Text for analysis:
== Segment start ==
Can I talk to you for five minutes about liberal bumper stickers? Actually, I just want to talk about one. I’ve only asked for five minutes of your time so I’ll have to save “Not my President”, “Meat is Murder”, and “The blood of New Orleans is on Republican hands” for another day. I’m going to give up my ranting rights with those stickers to talk about another one that is more infectious than all other liberal stickers combined (probably because it has lots of pictures and only one word). Indeed, the only thing liberals enjoy putting on their cars more than this sticker is a Subaru logo and Oregon plates.
I’m sure you’ve seen this sticker. It was probably plastered to the ass end of a Prius outside a farmer’s market or college book store or abortion clinic in Vermont and you probably didn’t even look twice at it. Maybe you thought it was clever. Maybe you were dimly accepting of its message. Well you were wrong. It’s not clever, it’s not cute, it’s not creative. It’s ignorant. It also happens to be one of the three things a human being can do to make me instantly dislike them and discount everything they say from that point further:
1) They can talk during an episode of LOST.
2) They can say (during LOST or at any other time), “You know, George Lopez is actually pretty funny.”
3) They can put a “Coexist” sticker on the bumper of their car.
For anyone remotely familiar with my political leanings (i.e. mostly confused but leaning toward conservative), it should come as no surprise that I despise these stickers. What may surprise you is that the mere sight of a Coexist sticker is enough to induce a rage blackout during which vehicular homicide is given serious consideration. (Note: The irony of this reversal of the sticker’s message is not lost on me.)
These stickers are intellectual travesties and my hatred of them has little to do with my love of holy wars. I mean sure, I enjoy some good old-fashioned religious violence as much as the next Boondock Saints fan, but I’m willing to admit that it can occasionally get out of hand (i.e. the World Trade Center attacks, Battlefield Earth, pretty much everything that happened between 1095 and 1291, etc). My problem with these stickers is that they – like most liberal platitudes – get praised for being “noble” and “inspiring” when what they really are is “inane” and “meaningless”.
These stickers carry the same intellectual legitimacy as a sticker saying “Abolish Mondays” or “Give Dinosaurs a Chance”. It sounds nice. It seems like something we could all get behind. But it means nothing. It’s like a Lil Wayne album or the Matrix trilogy, it sounds pretty good and it looks compelling, but, upon closer inspection, it doesn’t make any damn sense. These stickers are pie-in-the-sky liberalism at its worst. They give liberals a chance to engage in their favorite pastimes like raising awareness, hoping, and holding signs but they are have no grounding in the world most of us call home.
== Segment end ==
About this exercise:
Answer these questions about the bumper sticker essay above:
(a) On what make of car does the writer imagine the sticker was most likely plastered?
(b) During what TV show does talking make the writer instantly dislike someone?
(c) Which two imagined slogans does the writer say carry the same intellectual legitimacy as the Coexist sticker?

Provided records:
== Segment start ==
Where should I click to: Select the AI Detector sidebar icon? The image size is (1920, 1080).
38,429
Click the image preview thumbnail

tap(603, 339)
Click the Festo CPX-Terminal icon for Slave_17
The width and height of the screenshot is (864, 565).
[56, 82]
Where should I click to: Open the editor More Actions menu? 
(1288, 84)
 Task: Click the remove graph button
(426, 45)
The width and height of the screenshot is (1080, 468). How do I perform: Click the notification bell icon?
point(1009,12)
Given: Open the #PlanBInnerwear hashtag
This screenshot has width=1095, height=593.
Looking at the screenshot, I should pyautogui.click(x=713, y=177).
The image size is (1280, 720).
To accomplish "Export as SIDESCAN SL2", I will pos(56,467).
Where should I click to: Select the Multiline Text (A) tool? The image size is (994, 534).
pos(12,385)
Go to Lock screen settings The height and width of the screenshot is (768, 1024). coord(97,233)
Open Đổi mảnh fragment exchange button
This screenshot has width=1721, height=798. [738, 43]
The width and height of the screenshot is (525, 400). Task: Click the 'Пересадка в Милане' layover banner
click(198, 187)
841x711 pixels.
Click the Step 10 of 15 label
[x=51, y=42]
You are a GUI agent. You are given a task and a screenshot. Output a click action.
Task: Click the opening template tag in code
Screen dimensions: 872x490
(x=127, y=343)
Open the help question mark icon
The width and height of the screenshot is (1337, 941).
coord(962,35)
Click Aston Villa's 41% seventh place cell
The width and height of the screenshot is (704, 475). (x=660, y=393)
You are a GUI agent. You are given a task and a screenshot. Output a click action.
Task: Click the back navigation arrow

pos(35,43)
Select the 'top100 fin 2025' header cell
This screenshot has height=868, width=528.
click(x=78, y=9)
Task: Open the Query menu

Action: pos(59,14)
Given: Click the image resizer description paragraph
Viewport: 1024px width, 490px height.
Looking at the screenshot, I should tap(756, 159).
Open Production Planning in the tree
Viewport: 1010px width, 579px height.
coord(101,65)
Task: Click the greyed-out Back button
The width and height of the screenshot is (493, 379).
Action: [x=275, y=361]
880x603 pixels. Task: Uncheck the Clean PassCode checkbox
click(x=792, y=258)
== Segment end ==
Response below:
(a) A Prius.
(b) LOST.
(c) "Abolish Mondays" and "Give Dinosaurs a Chance."